RIA Novosti said the new UAV would be able to "provide effective target designation for the Iskander-M tactical missile systems, which have a range of up to 500 kilometers (310 miles)."

The news agency noted that in November Russian President Dmitry Medvedev had warned in his first state of the union address that he might respond to U.S. plans to build a new ballistic missile interceptor base in Poland and an advanced radar array to guide the interceptors in the neighboring Czech Republic by basing Iskander-Ms in Russia's Baltic Sea region of Kaliningrad.

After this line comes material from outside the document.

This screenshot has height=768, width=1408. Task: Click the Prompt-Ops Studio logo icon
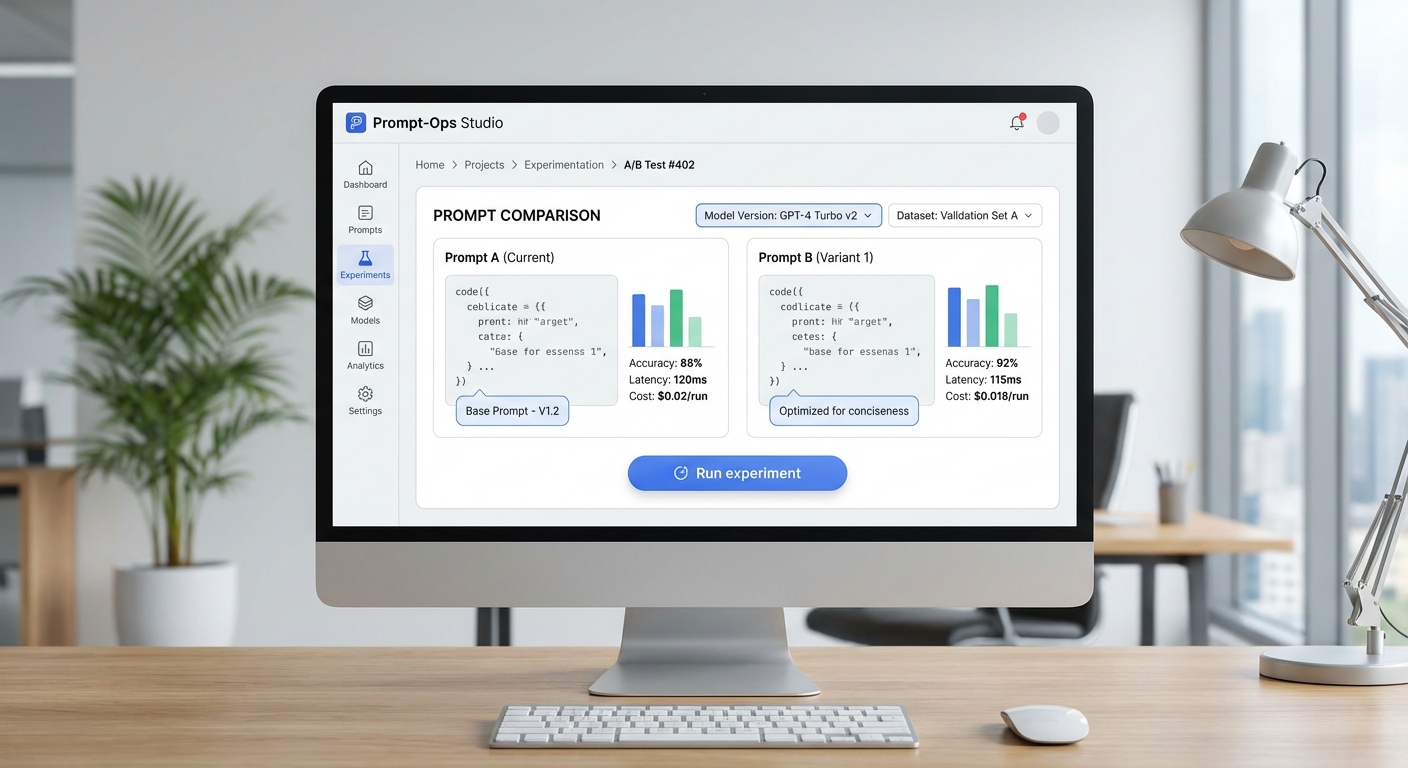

But RIA Novosti cited "a high-ranking Russian defense ministry source" as saying last Wednesday Russia had not made any moves to carry out that threat and actually deploy the Iskander-Ms in Kaliningrad.

The Kremlin still hopes for rapidly warming relations with the U.S. administration of President Barack Obama. Obama and his new secretary of state, Hillary Clinton, have taken care to hit the ground running with statements aiming at warming relations with Moscow. And both of them, along with the entire Democratic policy establishment now taking power in Washington, are eager to conclude a new strategic arms reduction treaty with Russia to replace the current, aging START treaty as soon as possible. The START-1 treaty that was signed by U.S. President George Herbert Walker Bush and Soviet President Mikhail Gorbachev in 1991 expires at the end of this year.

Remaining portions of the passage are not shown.